Des peuples, de leur existence, de leur capacité de résister à l'oppression

Des peuples, de leur existence, de leur capacité de résister à l’oppression

Samedi 19 mai 2012, par Florence Gauthier, Tribune libre

La question du peuple est au cœur de très nombreux débats. Certains nient tout simplement son existence. D’autres lui donnent des définitions plus ou moins fantaisistes. Comme il n’y pas de Constituante sans peuple, nous publions ci-dessous un article de l’historienne Florence Gauthier, professeur à l’Université Paris 7-Denis Diderot, sur cette question. Il ne s’agit là que d’un premier apport qui sera suivi prochainement par d’autres.

***


Qu’est-ce qu’un peuple ? Le produit d’une histoire, celle de ses relations avec les autres.

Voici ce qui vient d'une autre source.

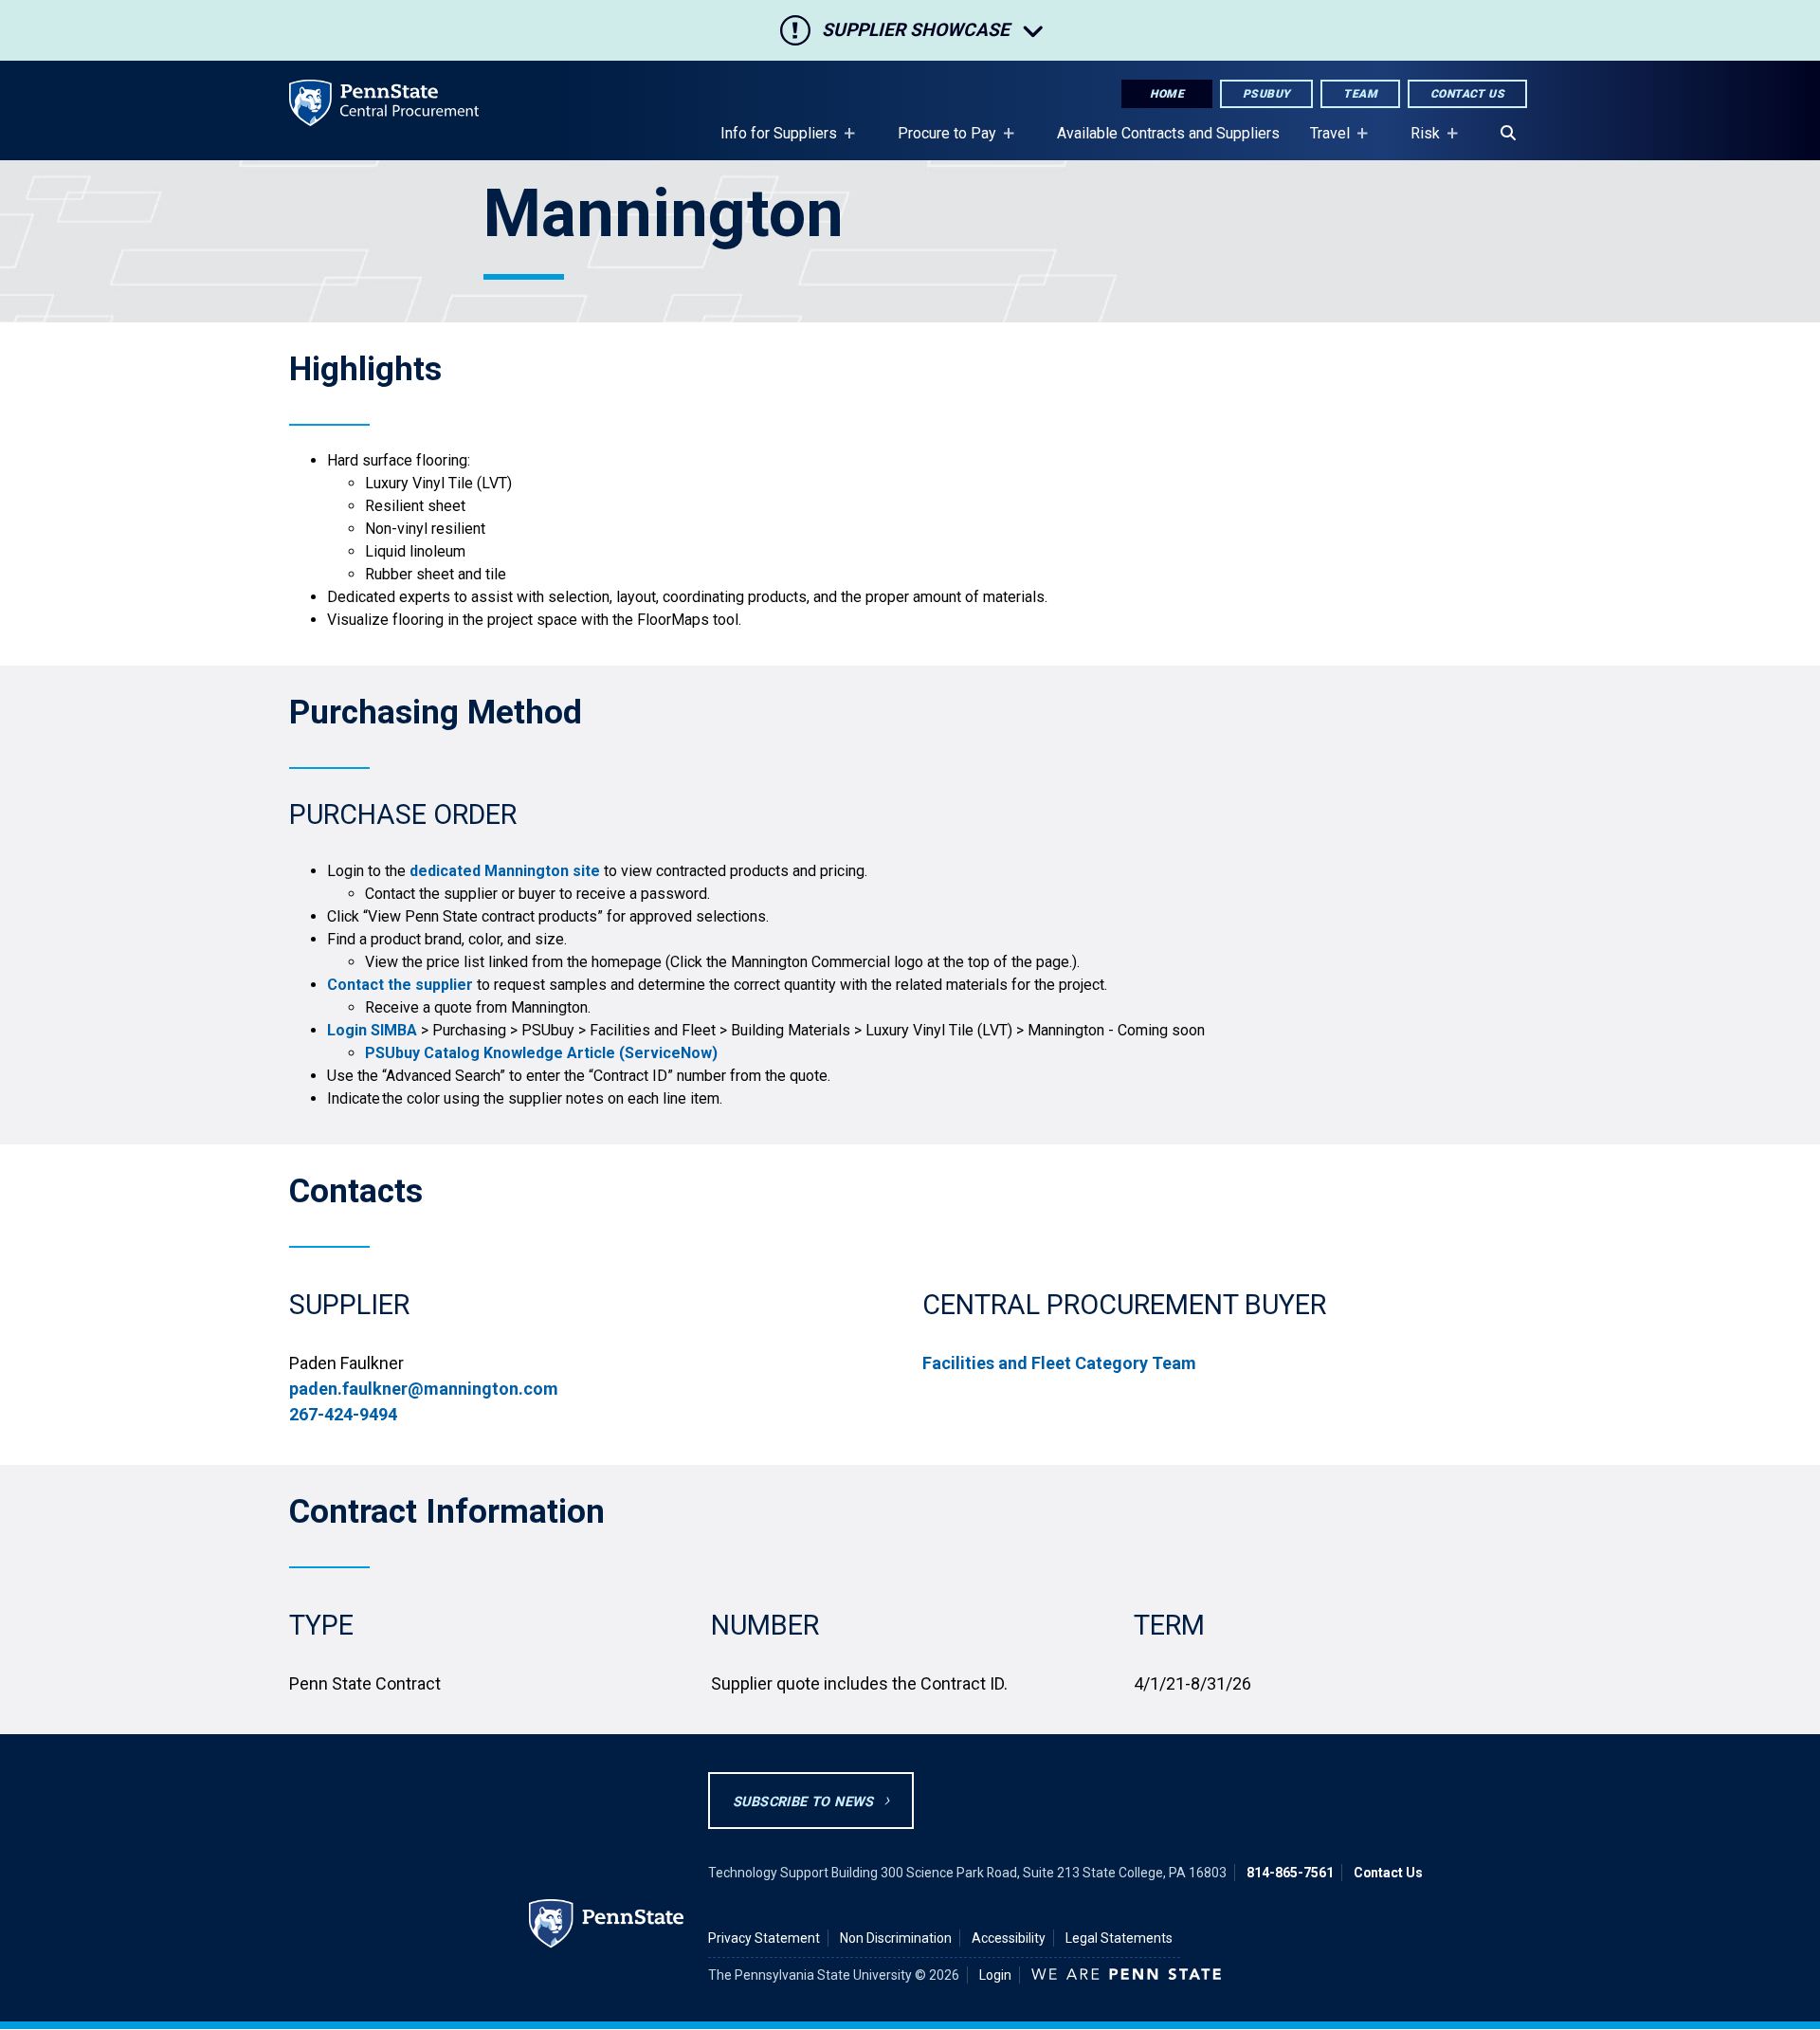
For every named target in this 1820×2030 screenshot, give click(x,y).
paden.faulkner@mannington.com (423, 1389)
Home (1167, 94)
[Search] (1508, 133)
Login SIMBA (372, 1030)
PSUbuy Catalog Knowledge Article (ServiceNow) (541, 1053)
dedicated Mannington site (505, 871)
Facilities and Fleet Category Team (1059, 1363)
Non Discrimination (896, 1938)
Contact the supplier (400, 985)
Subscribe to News (803, 1802)
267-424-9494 (343, 1414)
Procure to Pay (939, 142)
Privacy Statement (764, 1938)
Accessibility (1009, 1938)
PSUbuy (1266, 94)
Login (995, 1975)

L’impérialisme occidental est apparu en 1492, avec la conquête de cet immense continent appelé « Amérique » et dont les peuples ont été vaincus, mis en esclavage et détruits (Las Casas, N. Wachtel), tandis que leurs nouveaux maîtres perdaient leur humanité en devenant de nouveaux despotes, occupés de réduire leurs prochains en « instruments de travail animés » (Aristote). C’est ainsi qu’après avoir épuisé les « Indiens d’Amérique », ces nouveaux despotes déportèrent des captifs africains, pour en faire des esclaves en Amérique. Ce faisant, ils « inventaient », avec la plantation sucrière, une forme de capitalisme esclavagiste. Le sucre permettait, sous un volume réduit, une spéculation remarquable qui assura la fortune des sucriers près de trois siècles durant.

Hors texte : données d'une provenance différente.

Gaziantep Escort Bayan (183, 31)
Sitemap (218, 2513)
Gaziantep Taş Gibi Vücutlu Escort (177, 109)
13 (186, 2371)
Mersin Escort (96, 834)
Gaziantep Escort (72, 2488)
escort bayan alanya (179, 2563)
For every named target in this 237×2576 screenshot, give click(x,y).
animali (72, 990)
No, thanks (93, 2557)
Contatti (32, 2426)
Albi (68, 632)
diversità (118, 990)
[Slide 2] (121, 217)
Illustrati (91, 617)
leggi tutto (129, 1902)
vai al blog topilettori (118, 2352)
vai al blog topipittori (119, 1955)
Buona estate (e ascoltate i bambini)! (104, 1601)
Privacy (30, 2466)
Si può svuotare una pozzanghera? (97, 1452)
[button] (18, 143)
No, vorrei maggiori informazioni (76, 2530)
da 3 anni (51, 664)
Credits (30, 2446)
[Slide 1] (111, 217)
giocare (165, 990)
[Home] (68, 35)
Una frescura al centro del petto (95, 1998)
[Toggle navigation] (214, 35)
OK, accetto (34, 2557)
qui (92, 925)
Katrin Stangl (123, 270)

Ce système d’économie de domination connut une crise au XVIIIè siècle qui prit la forme d’un cycle de révoltes et de révolutions, durant plus d’un siècle, à la recherche des moyens de décoloniser et de libérer l’humanité de cette nouvelle forme d’oppression.

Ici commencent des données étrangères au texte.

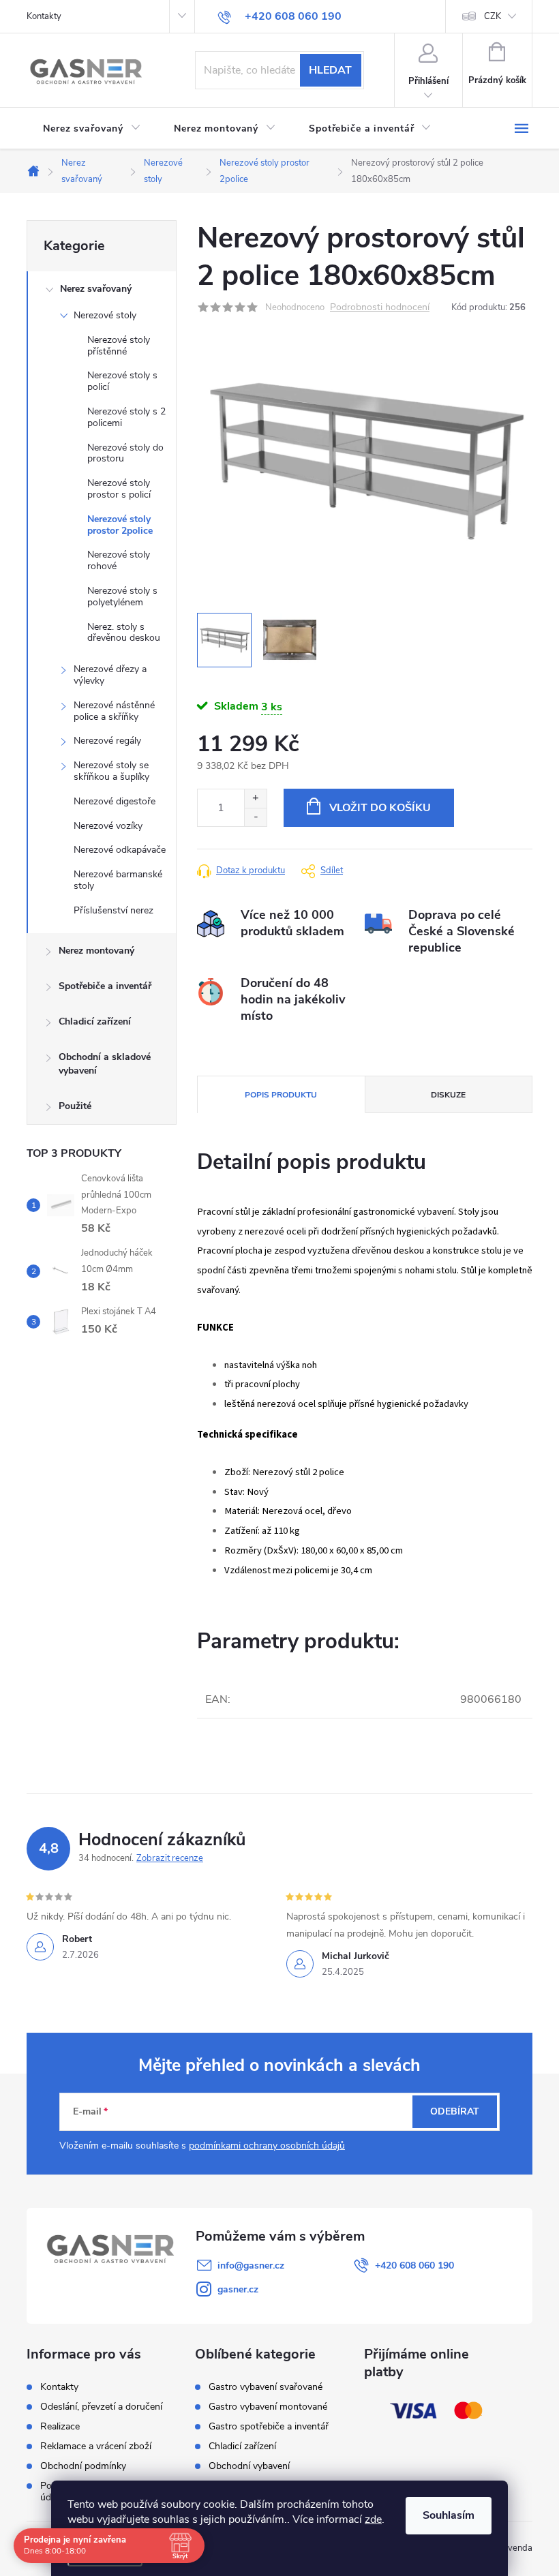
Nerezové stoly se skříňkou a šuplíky (111, 771)
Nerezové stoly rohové (118, 560)
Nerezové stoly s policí (122, 381)
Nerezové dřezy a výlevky (110, 675)
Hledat (330, 70)
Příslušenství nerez (113, 910)
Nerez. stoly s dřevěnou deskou (123, 632)
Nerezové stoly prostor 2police (120, 525)
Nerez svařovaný (96, 288)
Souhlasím (448, 2515)
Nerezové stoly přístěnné (118, 345)
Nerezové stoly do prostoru (125, 453)
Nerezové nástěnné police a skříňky (114, 711)
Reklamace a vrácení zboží (95, 2446)
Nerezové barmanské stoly (118, 880)
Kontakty (44, 16)
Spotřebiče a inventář (105, 986)
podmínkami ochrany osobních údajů (267, 2145)
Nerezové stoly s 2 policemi (126, 417)
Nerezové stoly (105, 315)
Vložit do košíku (380, 807)
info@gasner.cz (250, 2265)
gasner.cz (237, 2289)
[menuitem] (92, 129)
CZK (492, 16)
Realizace (60, 2426)
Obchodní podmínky (83, 2465)
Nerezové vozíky (108, 825)
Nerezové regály (107, 740)
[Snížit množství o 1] (255, 817)
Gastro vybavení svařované (265, 2387)
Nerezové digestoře (114, 801)
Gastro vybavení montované (268, 2406)
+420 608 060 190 (414, 2265)
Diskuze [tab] (448, 1094)
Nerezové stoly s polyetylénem (122, 596)
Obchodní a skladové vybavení (105, 1063)
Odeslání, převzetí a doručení (101, 2406)
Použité (75, 1106)
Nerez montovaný (96, 950)
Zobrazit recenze (169, 1858)
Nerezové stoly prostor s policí (119, 488)
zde (373, 2519)
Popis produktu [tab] (281, 1094)
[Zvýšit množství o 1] (255, 798)
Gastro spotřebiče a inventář (269, 2426)
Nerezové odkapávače (120, 849)
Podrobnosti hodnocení (379, 308)
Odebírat (454, 2111)
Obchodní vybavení (249, 2466)
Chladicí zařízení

Du XVIe au XVIIIe s., l’idée d’humanité était liée à un universalisme anticolonialiste.

Dès les débuts de la conquête de l’Amérique, des Espagnols prirent peu à peu conscience des violences et des injustices que les conquistadors commettaient. Ces « indignés » rassemblèrent des témoignages de ce qu’ils appelèrent « des crimes contre les droits de l’humanité ». Ils redéfinirent l’humanité ainsi : c’est l’appartenance au genre humain. Chaque individu naît libre et a le droit de le demeurer : la liberté humaine se concevait en opposition à l’esclavage. Mais aussi, chaque peuple a des droits : à son territoire, à ses institutions, à sa culture et à ses croyances. Pour réaliser cet objectif, une alliance entre les peuples était nécessaire afin de mettre leurs moyens en commun pour se défendre contre les conquêtes et les systèmes d’économie de domination.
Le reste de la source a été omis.